- THE TASK
Reproduce the lines of the records below verbatim, beginning with the line containing "You are a computer-use agent. This" and ending with the line containing "[x=170, y=155]", both included.

Item coordinate data:
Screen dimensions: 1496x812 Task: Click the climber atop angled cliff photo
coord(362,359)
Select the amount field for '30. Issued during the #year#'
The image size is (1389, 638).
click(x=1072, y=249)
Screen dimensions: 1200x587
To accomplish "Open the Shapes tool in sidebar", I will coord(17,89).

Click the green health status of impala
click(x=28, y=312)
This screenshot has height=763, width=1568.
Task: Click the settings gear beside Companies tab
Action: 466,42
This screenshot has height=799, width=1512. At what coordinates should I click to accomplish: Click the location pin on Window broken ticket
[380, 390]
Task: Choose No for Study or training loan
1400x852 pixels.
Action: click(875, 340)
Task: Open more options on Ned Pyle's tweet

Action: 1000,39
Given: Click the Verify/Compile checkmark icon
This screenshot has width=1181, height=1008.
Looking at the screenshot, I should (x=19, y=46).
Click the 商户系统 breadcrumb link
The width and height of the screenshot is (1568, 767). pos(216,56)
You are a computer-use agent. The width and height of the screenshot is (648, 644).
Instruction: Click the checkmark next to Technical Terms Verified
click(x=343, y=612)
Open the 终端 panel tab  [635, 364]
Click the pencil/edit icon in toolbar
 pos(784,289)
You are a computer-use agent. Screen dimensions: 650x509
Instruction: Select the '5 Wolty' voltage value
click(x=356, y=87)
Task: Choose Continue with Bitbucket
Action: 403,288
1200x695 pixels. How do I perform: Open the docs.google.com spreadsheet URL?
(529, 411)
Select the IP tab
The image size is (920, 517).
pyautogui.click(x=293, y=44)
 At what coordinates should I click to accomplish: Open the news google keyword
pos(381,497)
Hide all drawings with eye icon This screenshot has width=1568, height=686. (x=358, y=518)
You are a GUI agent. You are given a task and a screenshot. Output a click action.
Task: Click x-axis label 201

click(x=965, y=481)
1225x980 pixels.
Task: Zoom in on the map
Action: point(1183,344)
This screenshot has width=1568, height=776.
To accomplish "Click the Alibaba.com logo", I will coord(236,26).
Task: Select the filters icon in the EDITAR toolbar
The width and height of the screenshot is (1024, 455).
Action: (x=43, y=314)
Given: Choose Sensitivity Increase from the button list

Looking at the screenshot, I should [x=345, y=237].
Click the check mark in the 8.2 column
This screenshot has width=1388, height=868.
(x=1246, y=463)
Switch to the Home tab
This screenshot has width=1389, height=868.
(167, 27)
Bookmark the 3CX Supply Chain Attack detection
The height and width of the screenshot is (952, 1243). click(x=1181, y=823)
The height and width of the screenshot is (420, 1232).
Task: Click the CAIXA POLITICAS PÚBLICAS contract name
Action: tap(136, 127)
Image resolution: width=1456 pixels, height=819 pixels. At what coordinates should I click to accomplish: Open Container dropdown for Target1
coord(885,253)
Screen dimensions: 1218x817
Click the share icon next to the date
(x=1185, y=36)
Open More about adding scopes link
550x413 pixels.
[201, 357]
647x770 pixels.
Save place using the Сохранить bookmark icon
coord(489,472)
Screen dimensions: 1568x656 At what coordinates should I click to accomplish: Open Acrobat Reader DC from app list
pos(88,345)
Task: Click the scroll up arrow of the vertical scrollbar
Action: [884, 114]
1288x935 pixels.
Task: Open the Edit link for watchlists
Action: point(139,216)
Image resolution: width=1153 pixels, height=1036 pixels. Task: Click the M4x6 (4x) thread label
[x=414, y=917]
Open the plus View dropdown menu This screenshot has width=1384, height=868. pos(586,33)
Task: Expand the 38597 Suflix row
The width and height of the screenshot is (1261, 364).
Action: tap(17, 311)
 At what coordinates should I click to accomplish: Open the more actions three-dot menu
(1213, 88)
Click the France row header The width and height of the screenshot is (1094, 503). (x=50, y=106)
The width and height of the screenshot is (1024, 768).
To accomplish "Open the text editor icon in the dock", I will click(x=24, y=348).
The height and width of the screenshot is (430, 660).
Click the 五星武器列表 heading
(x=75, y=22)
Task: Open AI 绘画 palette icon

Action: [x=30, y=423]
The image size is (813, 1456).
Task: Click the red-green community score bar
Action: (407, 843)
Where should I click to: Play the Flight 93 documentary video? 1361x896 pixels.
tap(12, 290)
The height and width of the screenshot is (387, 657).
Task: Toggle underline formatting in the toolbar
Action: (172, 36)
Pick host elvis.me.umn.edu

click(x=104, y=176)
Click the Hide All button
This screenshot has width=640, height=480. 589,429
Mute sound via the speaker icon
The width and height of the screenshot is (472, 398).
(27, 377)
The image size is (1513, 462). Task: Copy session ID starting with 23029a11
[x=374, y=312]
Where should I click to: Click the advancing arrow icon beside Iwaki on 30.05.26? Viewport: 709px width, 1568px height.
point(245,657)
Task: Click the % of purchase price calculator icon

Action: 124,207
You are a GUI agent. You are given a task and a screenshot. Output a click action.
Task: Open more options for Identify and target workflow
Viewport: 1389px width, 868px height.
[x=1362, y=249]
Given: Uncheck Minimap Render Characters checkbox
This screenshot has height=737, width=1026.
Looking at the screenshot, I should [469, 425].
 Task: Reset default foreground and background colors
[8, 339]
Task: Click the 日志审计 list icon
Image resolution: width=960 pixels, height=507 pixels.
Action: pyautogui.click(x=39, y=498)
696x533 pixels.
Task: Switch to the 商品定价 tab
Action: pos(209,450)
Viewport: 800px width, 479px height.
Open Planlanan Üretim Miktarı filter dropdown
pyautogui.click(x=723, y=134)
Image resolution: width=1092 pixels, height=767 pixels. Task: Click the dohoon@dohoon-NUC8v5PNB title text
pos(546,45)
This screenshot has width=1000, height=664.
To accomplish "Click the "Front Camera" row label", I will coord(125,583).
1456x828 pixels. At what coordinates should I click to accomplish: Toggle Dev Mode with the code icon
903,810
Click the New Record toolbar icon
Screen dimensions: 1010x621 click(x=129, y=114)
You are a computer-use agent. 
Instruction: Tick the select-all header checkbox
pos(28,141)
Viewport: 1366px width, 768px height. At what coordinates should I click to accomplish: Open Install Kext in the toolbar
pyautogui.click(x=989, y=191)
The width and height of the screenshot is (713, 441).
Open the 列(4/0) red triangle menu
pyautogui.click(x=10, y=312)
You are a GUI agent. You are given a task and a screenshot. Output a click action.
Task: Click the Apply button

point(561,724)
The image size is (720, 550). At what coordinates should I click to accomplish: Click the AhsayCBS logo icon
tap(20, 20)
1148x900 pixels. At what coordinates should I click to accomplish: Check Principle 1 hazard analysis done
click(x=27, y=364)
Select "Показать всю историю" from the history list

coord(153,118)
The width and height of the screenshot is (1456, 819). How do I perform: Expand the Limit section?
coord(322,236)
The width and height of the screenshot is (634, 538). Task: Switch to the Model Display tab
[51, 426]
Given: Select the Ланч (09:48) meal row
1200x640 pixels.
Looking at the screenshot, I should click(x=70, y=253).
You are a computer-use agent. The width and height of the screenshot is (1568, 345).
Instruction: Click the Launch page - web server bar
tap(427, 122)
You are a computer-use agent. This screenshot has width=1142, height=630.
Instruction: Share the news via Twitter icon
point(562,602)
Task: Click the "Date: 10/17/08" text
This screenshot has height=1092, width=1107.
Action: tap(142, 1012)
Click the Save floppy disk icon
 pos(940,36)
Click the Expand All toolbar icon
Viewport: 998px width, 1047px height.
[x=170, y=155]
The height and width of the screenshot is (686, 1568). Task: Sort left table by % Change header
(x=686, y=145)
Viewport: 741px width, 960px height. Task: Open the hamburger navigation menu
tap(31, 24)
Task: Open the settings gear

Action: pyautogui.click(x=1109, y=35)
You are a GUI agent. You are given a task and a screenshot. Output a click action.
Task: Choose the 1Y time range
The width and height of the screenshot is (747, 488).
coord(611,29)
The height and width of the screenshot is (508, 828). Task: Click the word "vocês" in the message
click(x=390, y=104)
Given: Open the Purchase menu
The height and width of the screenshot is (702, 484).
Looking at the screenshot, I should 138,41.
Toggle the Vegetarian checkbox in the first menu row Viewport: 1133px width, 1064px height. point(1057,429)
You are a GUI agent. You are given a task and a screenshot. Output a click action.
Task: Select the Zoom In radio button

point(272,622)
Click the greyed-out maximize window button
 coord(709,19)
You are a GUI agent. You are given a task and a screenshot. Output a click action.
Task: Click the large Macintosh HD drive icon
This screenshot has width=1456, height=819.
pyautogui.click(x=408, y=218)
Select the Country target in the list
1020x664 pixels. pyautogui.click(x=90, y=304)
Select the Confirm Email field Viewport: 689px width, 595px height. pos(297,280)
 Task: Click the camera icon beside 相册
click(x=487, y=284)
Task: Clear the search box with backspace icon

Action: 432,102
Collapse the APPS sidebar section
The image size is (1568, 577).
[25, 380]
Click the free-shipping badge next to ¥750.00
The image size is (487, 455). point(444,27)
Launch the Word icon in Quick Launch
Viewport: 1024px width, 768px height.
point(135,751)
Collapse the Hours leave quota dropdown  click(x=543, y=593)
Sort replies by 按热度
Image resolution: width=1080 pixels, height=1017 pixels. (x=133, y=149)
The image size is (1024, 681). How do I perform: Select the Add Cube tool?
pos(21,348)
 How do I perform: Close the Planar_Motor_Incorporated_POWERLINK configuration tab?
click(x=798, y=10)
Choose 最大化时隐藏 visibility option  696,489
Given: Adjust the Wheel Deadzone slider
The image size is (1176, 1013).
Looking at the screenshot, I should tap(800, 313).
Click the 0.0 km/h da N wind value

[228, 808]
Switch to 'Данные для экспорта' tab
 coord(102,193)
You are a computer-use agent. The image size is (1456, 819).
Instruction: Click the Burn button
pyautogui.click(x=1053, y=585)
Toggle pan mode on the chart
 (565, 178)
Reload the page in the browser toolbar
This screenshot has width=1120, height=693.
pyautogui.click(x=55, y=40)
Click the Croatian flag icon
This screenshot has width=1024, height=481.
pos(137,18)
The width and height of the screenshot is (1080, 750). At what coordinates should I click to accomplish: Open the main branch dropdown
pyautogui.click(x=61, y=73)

- EXPECTED ANSWER
You are a computer-use agent. This screenshot has width=1142, height=630.
Instruction: Share the news via Twitter icon
point(562,602)
Task: Click the "Date: 10/17/08" text
This screenshot has height=1092, width=1107.
Action: tap(142, 1012)
Click the Save floppy disk icon
 pos(940,36)
Click the Expand All toolbar icon
Viewport: 998px width, 1047px height.
[x=170, y=155]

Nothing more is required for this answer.